Mme Lauvergeon, qui a acheté 29,9 % de REpower à 32 euros l’action et propose aujourd’hui 140 euros, ne croit pas à une bulle. « Chez les exploitants peut-être, analyse-t-elle, pas chez les fabricants d’éoliennes. REpower est, pour Areva, un investissement raisonné et raisonnable de l’ordre de 300 millions d’euros. »
Analyste à la Société générale, Didier Laurens constate bien « un afflux énorme de liquidités », mais il souligne qu’« il y a la perspective de cash-flows (bénéfices très importants) très importants ». Une bulle ? « Globalement, on peut justifier les valorisations actuelles, répond-il. Contrairement à Internet, on a des actifs matériels, des éoliennes et de la production d’électricité. »
Tout semble militer en faveur des énergies vertes - notamment l’éolienne : fin programmée des sources d’énergie fossiles, dépendance croissante aux grands fournisseurs (Russie, Moyen-Orient), promesses lointaines du charbon propre, urgence à produire de l’énergie sans C02, part minime (3 % hors hydraulique) des renouvelables dans la production d’électricité.
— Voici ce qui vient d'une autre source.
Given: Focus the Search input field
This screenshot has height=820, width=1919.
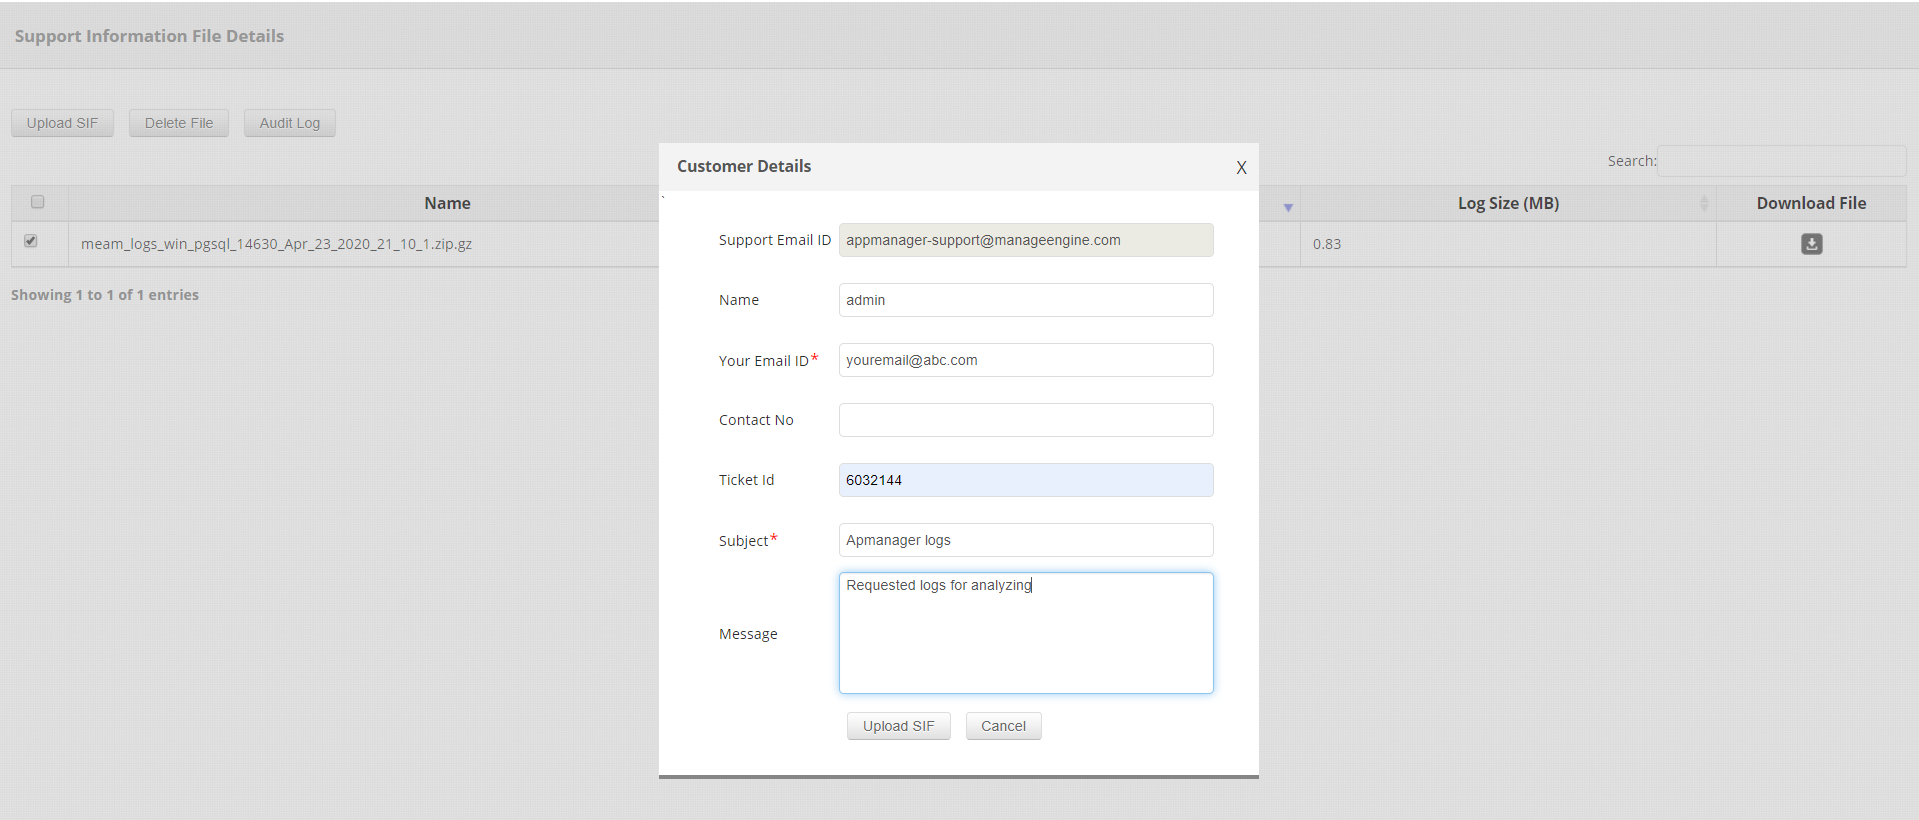Looking at the screenshot, I should point(1781,161).
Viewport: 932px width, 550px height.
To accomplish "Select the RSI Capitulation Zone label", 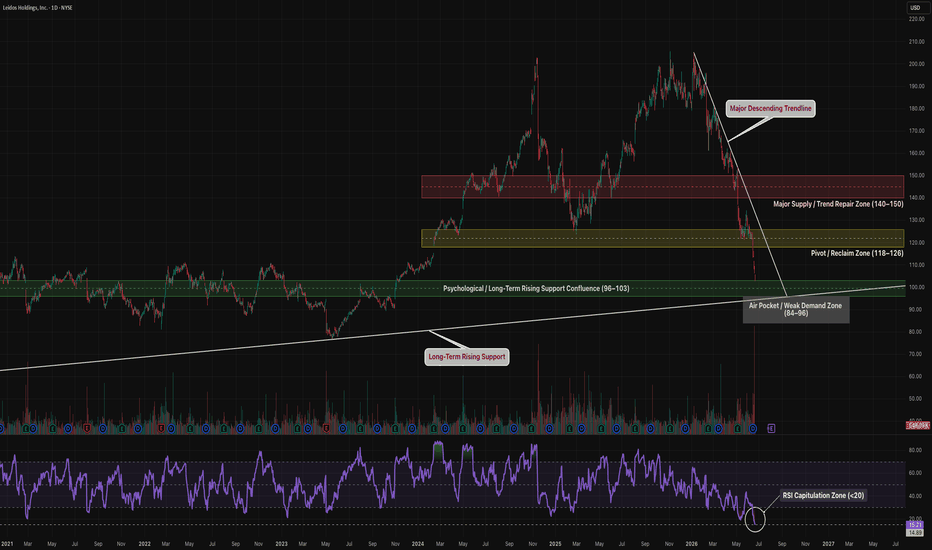I will [823, 495].
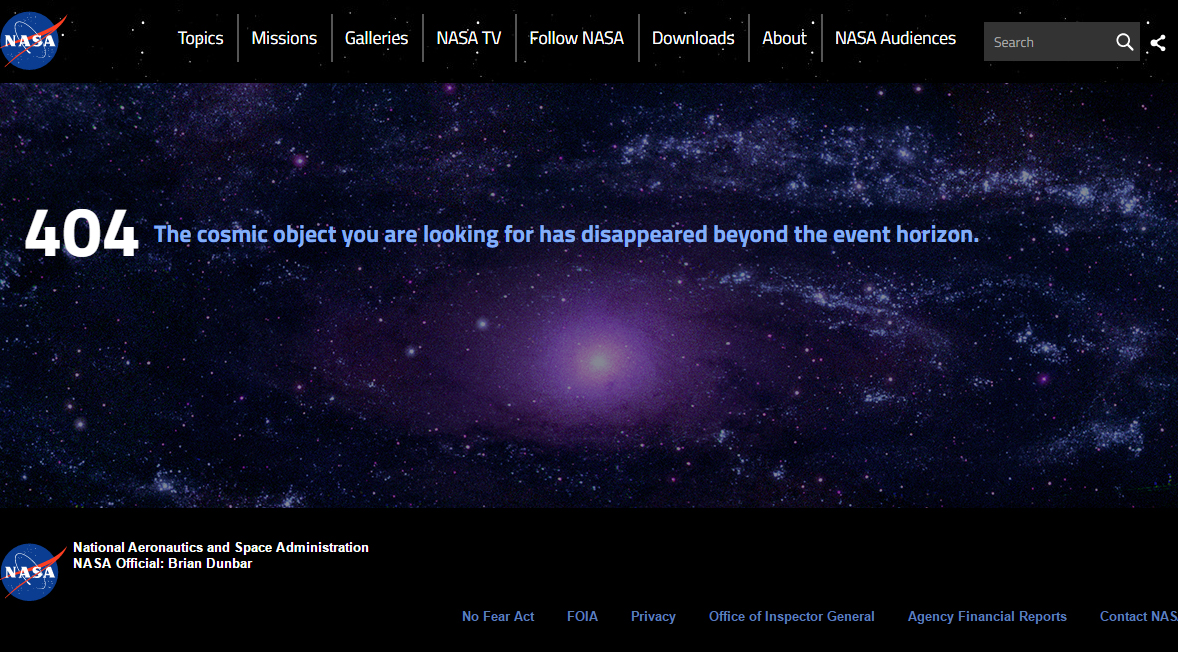
Task: Click inside the Search input field
Action: tap(1045, 42)
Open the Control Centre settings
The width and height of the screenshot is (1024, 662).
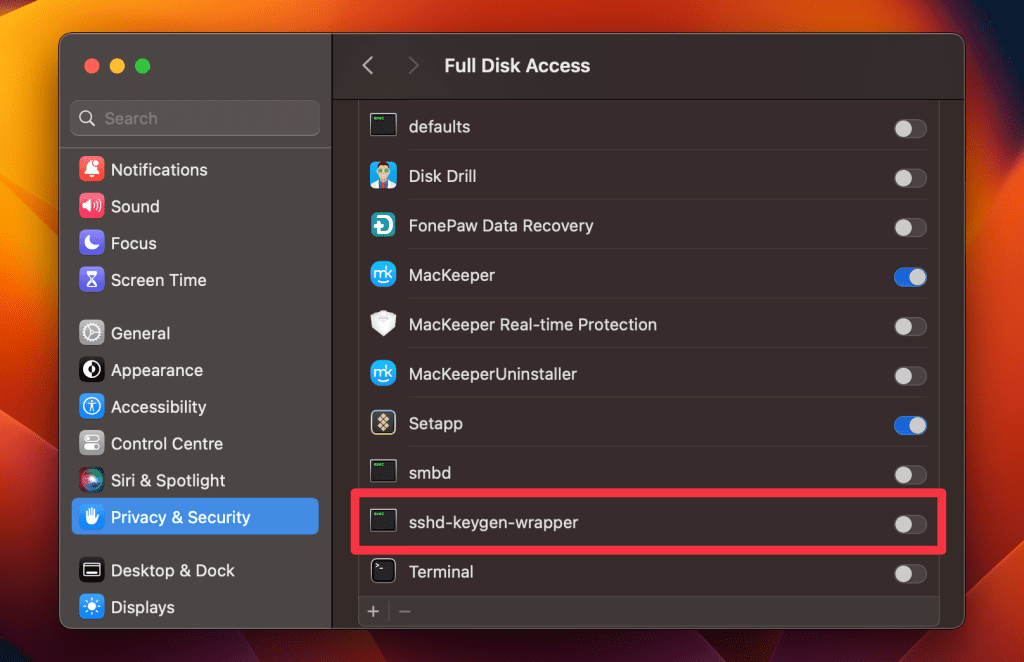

Tous les groupes d’énergie s’y sont mis et de petites sociétés se développent dans cette niche (La Française d’éolienne, Théolia...). Introduite jeudi 22 mars à la Bourse de Bruxelles, l’action d’Air Energy a été sursouscrite cinq fois. Le titre de Théolia a gagné 140 % en un an. L’action d’EDF Energies nouvelles est passée en quatre mois de 28 à 42 euros.
Pour les fabricants, les carnets de commandes sont pleins pour des années. Et pour les exploitants d’éoliennes, le risque très calculé. Ils bénéficient, en effet, des tarifs de rachat par EDF garantis sur quinze ans, ce qui leur donne visibilité et rentabilité (de l’ordre de 20 %). Une aide trop élevée, juge la Commission de régulation de l’énergie (CRE). Ces tarifs constituent « un soutien disproportionné à la filière éolienne » et offrent aux investisseurs « une rentabilité très supérieure à ce qui serait nécessaire pour susciter l’investissement ».
Sans oublier qu’il représente, selon la CRE, « un moyen très coûteux pour la collectivité » d’atteindre ses objectifs (21 % d’électricité à base d’énergies renouvelables en 2010). « Le kWh d’éolien coûte deux fois plus cher que celui du nucléaire », calcule Colette Lewiner, directrice du secteur l’énergie de Capgemini. Elle estime le risque d’emballement boursier « réel » et s’attend que l’opinion prenne tôt ou tard conscience du coût et des limites de l’éolien.
Cette spéculation sur les actifs de l’éolien a commencé à se former en Allemagne en 2003 et en Espagne début 2006, puis en France. Elle va se développer aux Etats-Unis, pronostique Robert Bell, professeur de management à l’université de New York, dans La Bulle verte (Ed. Scali). « Les investisseurs institutionnels libéreront des tsunamis d’argent dans la nouvelle énergie », assure-t-il. Notamment les assureurs, de plus en plus inquiets des conséquences sur leurs résultats des catastrophes naturelles liées au réchauffement climatique. La bulle se formera après l’élection de 2008, quand le nouveau président américain devra changer de politique énergétique (après le tout-pétrole des années Bush).